Meine Heimat - Die Grenzen der Kindheit

 

Wenn ich wieder mal in das Dorf komme, in dem ich die ersten Lebensjahre verbracht habe, erkenne ich manches wieder. Das Schulhaus, in dem wir gewohnt haben, der Hof des Großbauern links davon, auf der anderen Seite das abgerockte Haus von Bauer Wichmann, das nun schon länger leersteht. Die Dorfstraße und der Weg zum Osterberg. Schon fast außerhalb meiner Welt, nur mit meinen Eltern mal aufgesucht: die Aller, zwei-, dreihundert Meter über die Wiesen und den kleinen Deich. Als Verkehrsmittel kannte ich nur den Bus, der einmal am Tag nach Celle fuhr.

 

 

 

Nur einen Kilometer weiter, kurz vor Flettmar, gibt es noch immer die Eisenbahnbrücke über die Aller. Die Strecke führte von Gifhorn nach Celle und wurde in den achtziger Jahren eingestellt. Ich wusste zwar auch schon als klerines Kind, dass man zu Fuß nach Flettmar gehen musste, um dort in den Zug steigen zu können. Aber ich hatte ihn nie gesehen, die Brücke auch nicht, hier war meine Kindheit an ihre Grenze gestoßen. Der Bahndamm ist zugewachsen, die Brücke verrostet und vergittert (zumindest an dem meisten Stellen...), und drumherum wie früher Wiesen und Felder. Bei trübem Wetter wie an dem Tag, an dem ich neulich mal wieder da gewesen war, wirkt sie wie ein uneingelöstes Versprechen, wie eine unklare Sehnsucht nach Ferne und nach dem Leben und Treiben der Städte, der Welt, das hier im Niemandsland zwischen Celle und Gifhorn nicht zu finden war. Diese Brücke zu finden, zu umrunden und zu erkunden war eine Erweiterung meiner Kindheitswelt, die mich wieder ganz aufgeregt machte, als wenn ich ein Geheimnis löste, das irgendwie immer mitgeschwebt war. Eine Brücke über die Aller! Hier! Ich hatte es doch geahnt... nein, hatte ich nicht. Aber schön, dass ich sie jetzt kenne.

 

Dass es auch ein paar Kilometer weiter noch Welt gibt, immer mehr Welt, habe ich seit Mitte der fünfziger Jahre nach und nach  gelernt. Kieswerke, Traktorhändler, Kopfweiden. Je näher die Welt am Schnittpunkt zwischen Celle und Gifhorn dran ist, desto heimatlicher ist sie mir. Und je weiter weg davon, desto aufregender wird sie, die Welt. So richtig weit weg habe ich nie gewohnt, maximal hundertzwanzig Kilometer, soll ja auch nicht zu aufregend werden im Leben. 

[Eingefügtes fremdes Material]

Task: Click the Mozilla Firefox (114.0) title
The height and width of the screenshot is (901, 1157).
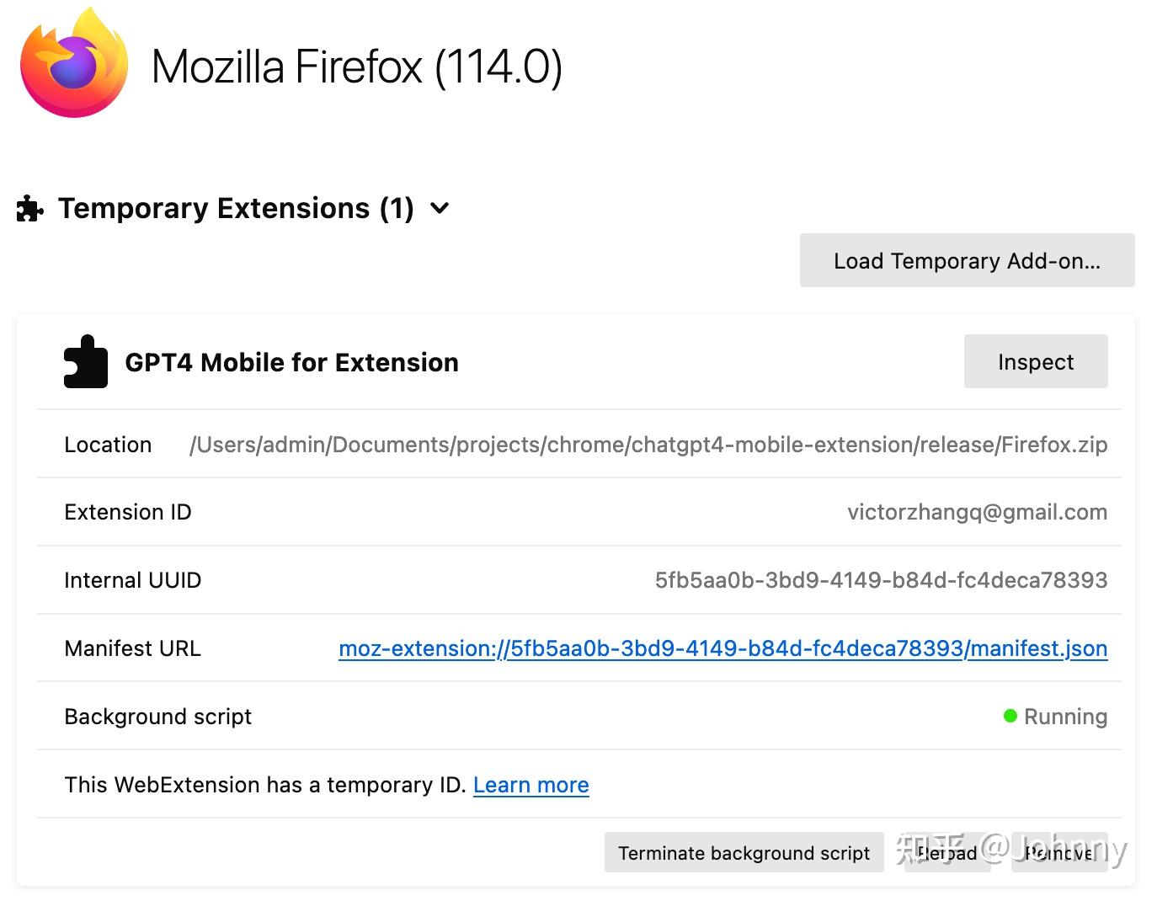Action: tap(356, 67)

Montag, 17. April 2017 : Osterturnier am Junkernfeld - Schach der Blume!

 

 

 

 

 

 

 

 

 

Die Schachbrettblumen blühen in diesem Jahr besonders groß (wie ich finde), von der Anzahl her vielleicht etwas weniger üppig als in manch anderem Jahr, aber immer wieder erfreulich. In der Unteren Seeveniederung bei Hörsten sieht man sie über'n Zaun, das ist Naturschutzgebiet. Etwas weiter weg bei Stelle wachsen sie auf der normalen Wiese, was dem Fotografen entgegenkommt. Laut Informationstafel ist das Gebiet an der Seevemündung das größte Vorkommen der bedrohten Blume in Deutschland, wikipedia hat da etwas andere Informationen und sieht die Gegend zwischen Obersinn und Hintersinn, ähh, nein, Sinnwiesen, also direkt auf der hessisch-fränkischen Grenze, ganz vorn. Wie auch immer, ein paar tausend sind es hier, und das sollte reichen. Es werden auch wieder mehr, seit 2002 eine strenge Regulierung der Landwirtschaft und Nutzung der Wiesen begonnen hat, damit die empfindlichen Blümchen es nicht so schwer haben wie in den Jahrzehnten davor. Da war zwar das Ausbuddeln und in den heimischen Garten versetzen auch schon verboten (seit 1936), aber die massivste Bedrohung kam nicht von der Seite der Kleingärtner, sondern von der Landwirtschaft mit ihrer Chemie und immer intensiveren Nutzung. Deswegen ging es Ende des letzten Jahrhunderts auch trotz der Schutzbestimmungen bzgl. Blumendieben immer schlechter. Jetzt berappeln sie sich wieder, und erst nach der mehrwöchigen Blütezeit ist dann eine nach der anderen schachmatt. Dann sieht man (unten rechts) die gelben Staubgefäße, das Innenleben der Blüte, und dann ist es vorbei.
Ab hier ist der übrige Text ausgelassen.